You’ll need to establish a jmx connection to retrieve profiling information. But first you must configure the jvm to allow incoming jmx connections. Add these jvm parameters.

-Dcom.sun.management.jmxremote.port=9999
-Dcom.sun.management.jmxremote.ssl=false
-Dcom.sun.management.jmxremote.authenticate=false

Then establish a JMX connection from jvisualvm on localhost:9999

In case your application is crashing before giving you a chance to profile it, you can configure the jvm to create a heap dump when it encounters an out of memory error.
Add these jvm parameters.
-XX:-HeapDumpOnOutOfMemoryError
-XX:HeapDumpPath=\heapdump.hprof

Solving certain types of OutOfMemory conditions
Profiling can help identify the reason behind various memory related problems such as:

OutOfMemoryError:unable to create a new thread –
Inspect your heap usage. Get a thread dump to see if certain threads are never exiting. If your application is not leaking memory, perhaps you simply need to increase the max heap size (-Xmx). A high stack size setting (-Xss > a few hundred kb) could also cause this error. Consider reducing this setting, so more threads can be spawned.

OutOfMemoryError:PermGen space –
This error indicates that the perm gen space is not sufficient to load all the classes needed by the application.
Try increasing the max perm gen setting (-XX:MaxPermSize).

OutOfMemoryError:Out Of Swap Space –
This is a rather interesting error and one of the causes could be that there isn’t sufficient memory for the jvm to execute native code. The fix could be decreasing the heap size in contrast to the first error above, so as to make more space available for native code

Garbage collection in java
As described earlier, the heap consists of objects and their instance variables as well as the perm gen space where classes and their static variables are loaded. For the sake of garbage collection, the heap space is further broken up into generations as depicted below.


Newly created objects are stored in the eden space. As objects survive successive garbage collection runs,
they are moved from the eden space to one of the survivor spaces and finally to the tenured generation.

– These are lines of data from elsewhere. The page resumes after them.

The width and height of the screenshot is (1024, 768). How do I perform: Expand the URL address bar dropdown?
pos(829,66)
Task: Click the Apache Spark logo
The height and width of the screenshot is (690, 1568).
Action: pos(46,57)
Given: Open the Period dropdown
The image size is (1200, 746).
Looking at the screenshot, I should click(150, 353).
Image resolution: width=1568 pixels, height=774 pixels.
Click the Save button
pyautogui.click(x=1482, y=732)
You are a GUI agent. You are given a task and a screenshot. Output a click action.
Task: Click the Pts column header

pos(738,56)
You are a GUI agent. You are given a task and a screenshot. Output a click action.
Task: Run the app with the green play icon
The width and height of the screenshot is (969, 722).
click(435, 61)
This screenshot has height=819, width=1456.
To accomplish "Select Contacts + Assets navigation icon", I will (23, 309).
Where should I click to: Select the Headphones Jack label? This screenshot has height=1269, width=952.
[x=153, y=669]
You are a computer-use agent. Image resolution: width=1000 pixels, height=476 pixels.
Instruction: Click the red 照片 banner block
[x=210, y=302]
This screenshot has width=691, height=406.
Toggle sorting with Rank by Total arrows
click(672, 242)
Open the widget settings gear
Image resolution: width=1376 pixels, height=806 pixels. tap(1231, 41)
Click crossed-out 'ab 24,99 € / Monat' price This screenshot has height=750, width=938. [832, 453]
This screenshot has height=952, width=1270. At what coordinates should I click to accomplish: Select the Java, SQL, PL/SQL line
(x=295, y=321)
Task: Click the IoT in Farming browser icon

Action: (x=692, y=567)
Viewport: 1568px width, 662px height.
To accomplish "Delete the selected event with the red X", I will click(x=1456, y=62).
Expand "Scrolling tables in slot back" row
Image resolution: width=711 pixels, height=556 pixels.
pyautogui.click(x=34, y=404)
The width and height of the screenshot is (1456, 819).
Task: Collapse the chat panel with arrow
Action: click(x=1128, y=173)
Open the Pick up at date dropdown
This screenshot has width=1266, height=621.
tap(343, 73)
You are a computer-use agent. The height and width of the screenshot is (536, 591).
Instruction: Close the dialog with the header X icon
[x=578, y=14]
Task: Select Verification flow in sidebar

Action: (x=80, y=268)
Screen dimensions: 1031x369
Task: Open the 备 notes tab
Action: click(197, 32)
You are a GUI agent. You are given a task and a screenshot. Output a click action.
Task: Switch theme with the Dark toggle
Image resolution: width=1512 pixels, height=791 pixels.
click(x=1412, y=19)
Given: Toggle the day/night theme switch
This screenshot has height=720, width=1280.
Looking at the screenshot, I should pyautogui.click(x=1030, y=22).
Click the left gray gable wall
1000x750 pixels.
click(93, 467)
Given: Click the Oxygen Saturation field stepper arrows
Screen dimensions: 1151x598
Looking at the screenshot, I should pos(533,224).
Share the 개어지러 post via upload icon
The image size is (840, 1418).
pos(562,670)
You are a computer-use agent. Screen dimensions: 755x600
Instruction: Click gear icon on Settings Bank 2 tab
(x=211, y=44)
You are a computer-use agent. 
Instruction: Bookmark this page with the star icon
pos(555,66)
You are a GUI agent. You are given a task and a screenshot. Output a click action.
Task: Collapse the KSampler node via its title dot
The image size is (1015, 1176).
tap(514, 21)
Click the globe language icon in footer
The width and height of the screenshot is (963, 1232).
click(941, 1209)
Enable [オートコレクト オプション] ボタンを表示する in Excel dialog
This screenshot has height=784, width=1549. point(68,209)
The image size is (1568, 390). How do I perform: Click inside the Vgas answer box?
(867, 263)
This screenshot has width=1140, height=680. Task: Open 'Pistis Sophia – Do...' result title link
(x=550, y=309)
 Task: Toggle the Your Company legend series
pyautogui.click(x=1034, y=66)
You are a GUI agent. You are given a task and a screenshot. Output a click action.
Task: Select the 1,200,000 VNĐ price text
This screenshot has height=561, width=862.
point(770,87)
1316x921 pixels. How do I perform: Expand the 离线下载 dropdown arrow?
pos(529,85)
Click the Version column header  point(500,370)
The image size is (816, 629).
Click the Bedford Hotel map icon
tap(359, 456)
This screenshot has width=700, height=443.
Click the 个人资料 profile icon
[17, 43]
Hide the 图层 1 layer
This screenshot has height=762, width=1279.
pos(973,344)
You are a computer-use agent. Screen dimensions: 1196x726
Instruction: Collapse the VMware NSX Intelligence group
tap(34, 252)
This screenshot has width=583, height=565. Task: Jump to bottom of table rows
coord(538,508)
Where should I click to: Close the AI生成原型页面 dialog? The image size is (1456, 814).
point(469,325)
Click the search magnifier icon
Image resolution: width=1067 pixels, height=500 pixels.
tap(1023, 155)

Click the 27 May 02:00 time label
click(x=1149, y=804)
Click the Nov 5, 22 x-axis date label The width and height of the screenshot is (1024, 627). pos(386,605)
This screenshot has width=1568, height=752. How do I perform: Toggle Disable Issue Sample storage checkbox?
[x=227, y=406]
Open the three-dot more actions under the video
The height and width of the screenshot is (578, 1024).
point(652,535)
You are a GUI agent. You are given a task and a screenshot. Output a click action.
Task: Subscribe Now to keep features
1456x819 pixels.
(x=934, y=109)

Garbage collectors exploit this partitioning in the memory to optimize collection routines. When a particular generation is filled up, garbage collection occurs in that generation.
The default garbage collector kicks off a minor collection to reclaim the young generation area. These are generally fast (hence minor) due to a short life of most objects in this area. Major collections sweep over the tenured generation and are relatively longer operations.

In addition to the default garbage collector that’s suited for most applications, there are three types of garbage collectors. The jvm can be instructed to use either of these by passing in certain jvm paramenters:
The throughput collector (-XX:+UseParallelGC)-
Uses a parallel version for minor collections.

The concurrent low pause collector (-XX:+UseConcMarkSweepGC) –
Tenured generation collections occur without completely halting the application. Minor collections are done using a parallel collector as with the throughput collector. Use this collector if your application cannot afford long pauses, but can afford to share processor resources with the garbage collector.

The incremental low pause collector (-Xincgc) -
Tenured generation objects are collected in small chunks at a time during minor collections, rather than kicking off independent major collections. Use this collector if your application cannot afford long pauses, and can’t afford to share processor resources with the garbage collector either

Tuning garbage collection and diagnosing issues
Garbage collection tuning is a two step process. First you need to size the various areas of the heap based on the nature of objects your application is anticipated to create. Various tuning parameters are available to control the size of each partition. If that by itself does not meet performance objectives, explore the option of using one of the specialized garbage collectors.